The average price of gasoline on Friday, including all grades and taxes, was $1.54 a gallon, down 2.29 cents since Sept. 7, according to the Lundberg Survey of 8,000 stations nationwide.

It was the first drop in prices in a month.

The attacks' effects on the economy and lower gas consumption during fall and winter could keep prices falling unless crude oil supplies change, Lundberg said.

After reaching record unadjusted highs in May, gas prices fell nearly 32 cents over the summer before rising again in late August and early September. The summer-long decrease was the result of refiners overproducing to avoid shortages during the summer driving season, Lundberg said.

The national weighted average price of gasoline, including taxes, at self-serve pumps Friday was about $1.51 a gallon for regular unleaded, $1.61 for mid-grade and $1.70 for premium.

Costs soar for recovering
fishing boat sunk by U.S. sub

HONOLULU (AP) -- The cost of trying to recover a Japanese fishing vessel that was sunk by a U.S. submarine last winter has already reached $60 million, well over the $40 million initially expected, the Navy said.

Heavy seas and engineering challenges contributed to the increased cost of the operation, the U.S. Pacific Fleet said Saturday. Officials could not estimate how much more the operation would cost.

The effort to raise the Ehime Maru from its resting place 2,000 feet below the ocean's surface and tow it to shallower water had been expected to be completed by mid-September.

But the Navy said Friday that the operation probably won't be finished until later next month. Towing the Ehime Maru from where it went down nine miles south of Diamond Head to shallower water off Honolulu International Airport would allow divers to search the vessel for bodies.

Nine people, four of them teenagers, were killed when the USS Greeneville struck the 190-foot high school fisheries vessel Feb. 9. Twenty-six others aboard the boat were rescued.

Woman killed in fall
from amusement park ride

BUENA PARK, Calif. (AP) -- A woman died after falling out of a ride at Knott's Berry Farm theme park, officials said Saturday.

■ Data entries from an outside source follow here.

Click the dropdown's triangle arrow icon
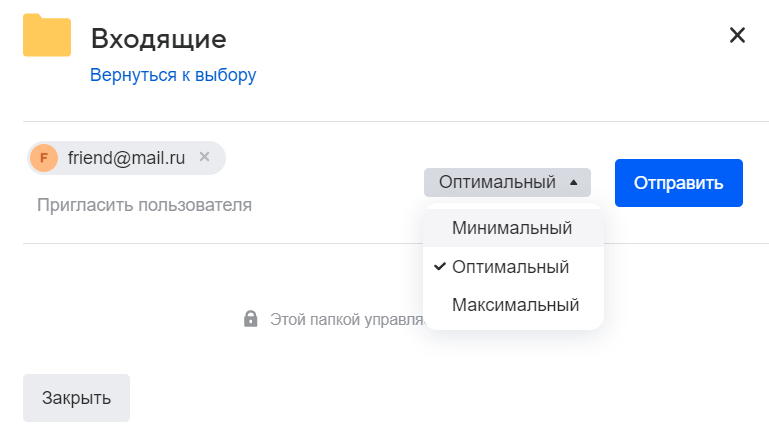The image size is (769, 433). point(573,183)
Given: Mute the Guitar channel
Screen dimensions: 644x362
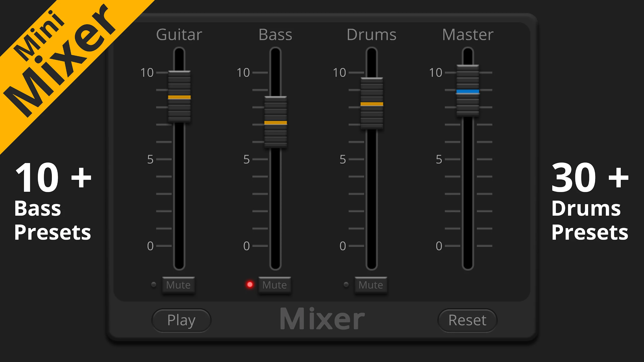Looking at the screenshot, I should tap(178, 285).
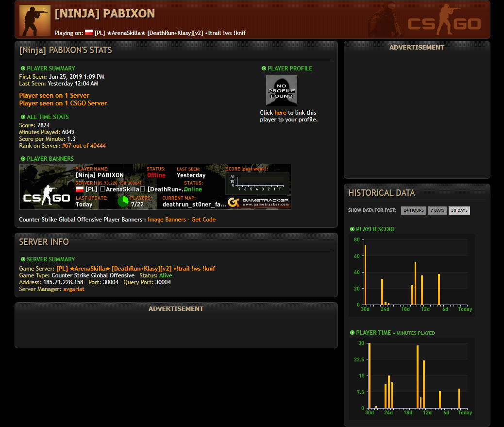Image resolution: width=504 pixels, height=427 pixels.
Task: Open the 'here' link to link profile
Action: (x=280, y=113)
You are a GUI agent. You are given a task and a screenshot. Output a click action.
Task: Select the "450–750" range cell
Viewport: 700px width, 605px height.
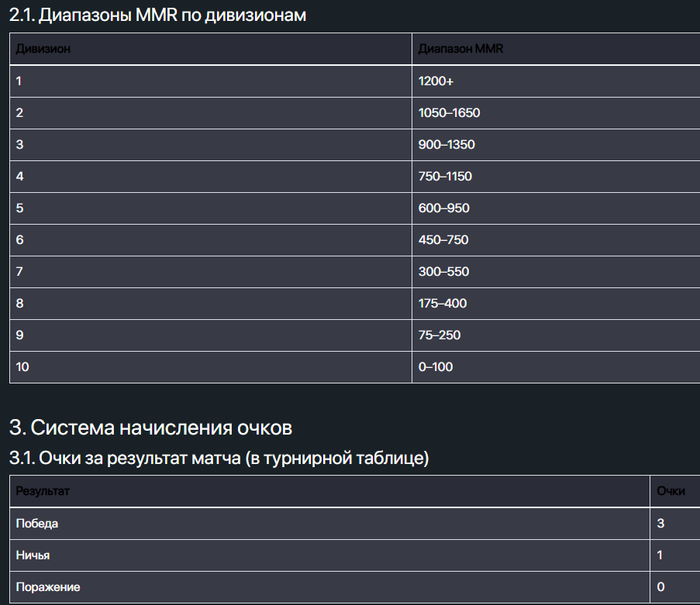pyautogui.click(x=443, y=240)
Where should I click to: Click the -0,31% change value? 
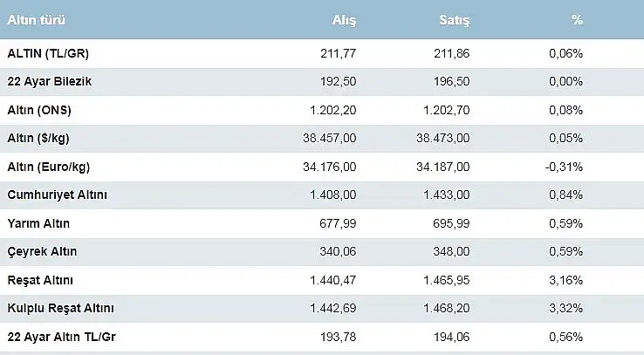(x=564, y=167)
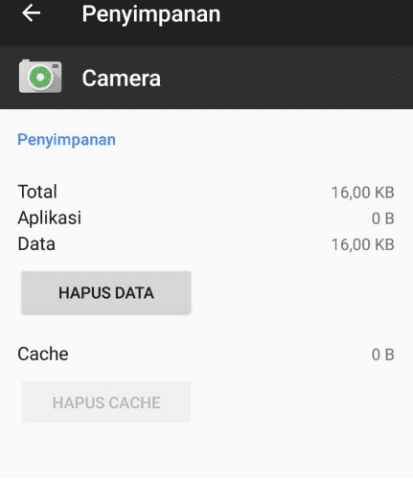The height and width of the screenshot is (500, 413).
Task: Tap the dark Camera app header bar
Action: tap(206, 77)
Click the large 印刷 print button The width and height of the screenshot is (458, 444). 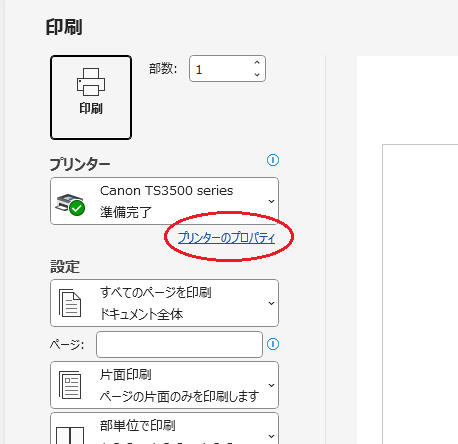point(91,97)
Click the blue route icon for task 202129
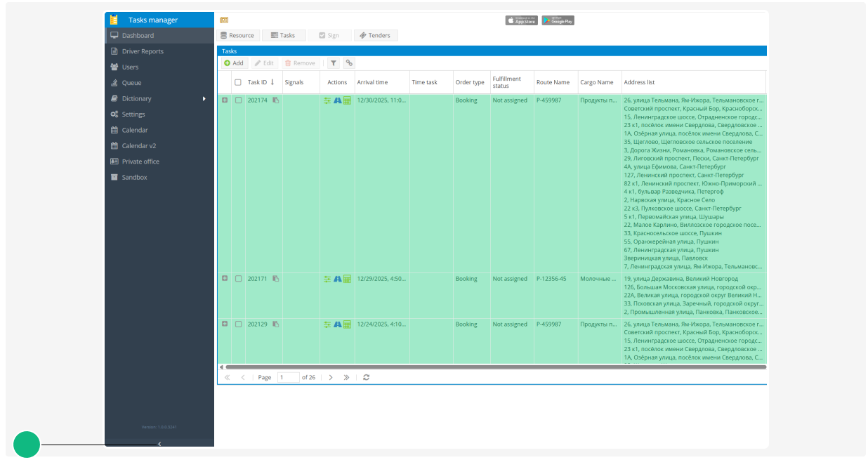The image size is (868, 467). [x=337, y=324]
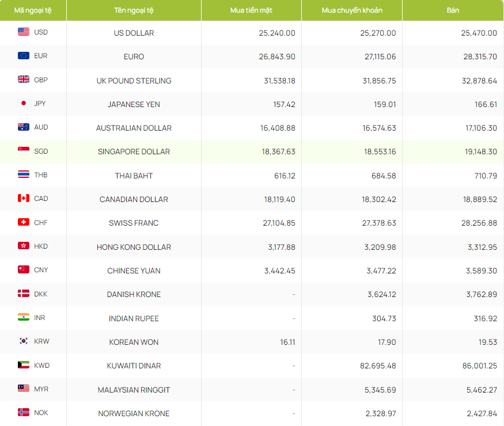This screenshot has width=504, height=426.
Task: Click the "Mã ngoại tệ" column header
Action: [33, 10]
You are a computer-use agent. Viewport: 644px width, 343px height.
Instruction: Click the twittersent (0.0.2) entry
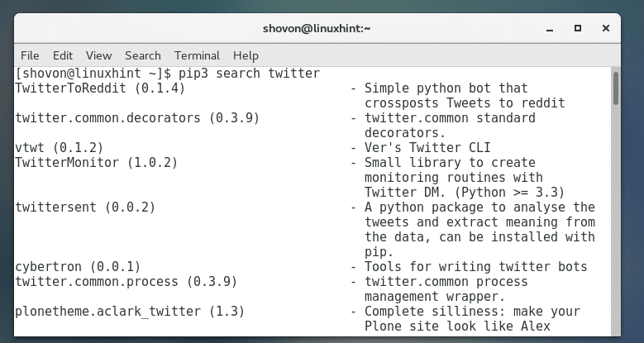(x=85, y=207)
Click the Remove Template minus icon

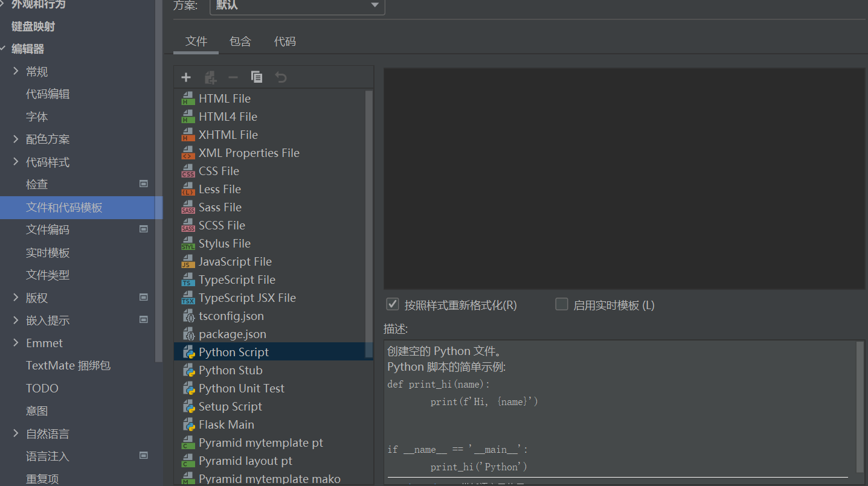pyautogui.click(x=233, y=77)
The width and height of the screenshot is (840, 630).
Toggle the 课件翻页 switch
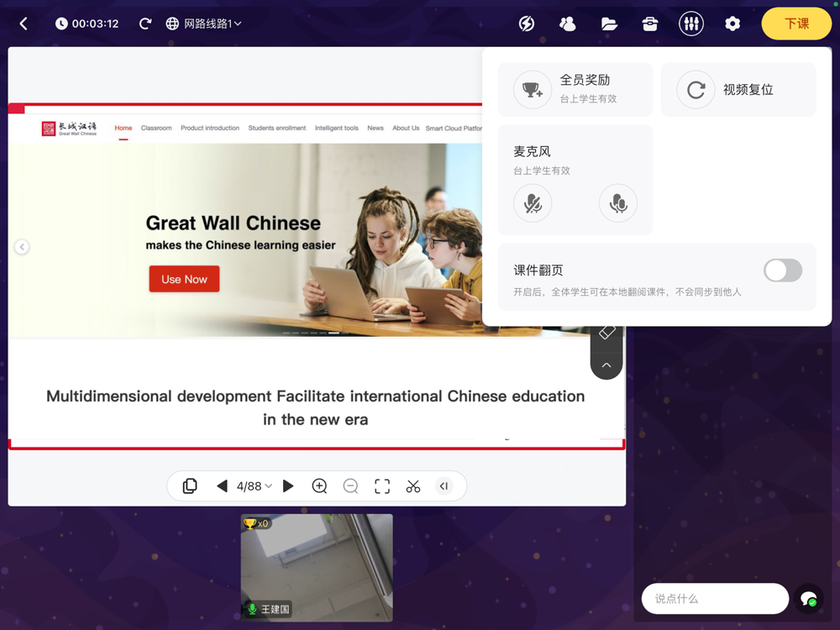pyautogui.click(x=782, y=270)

Lori Mason-Larez, 40, died of extensive injuries, said Bruce Lyle, supervising deputy of the Orange County coroner's office. Park spokeswoman Susan Tierney said Mason-Larez fell from the ride Friday even though her seat belt and lap bar "were in their correct and locked position."

The ride, a combination roller coaster and water slide called the "Perilous Plunge," was closed during the weekend, and officials were investigating. Tierney said Mason-Larez was injured at about 10:20 p.m. on the ride, which features a 115-foot drop into a 650,000-gallon pool.

The death was the second this month involving a visitor to Knott's Berry Farm.

Earlier this month, Justine Dedele Bolia, 20, died of a brain aneurysm after losing consciousness on Knott's Montezooma's Revenge roller coaster. Final autopsy results are pending.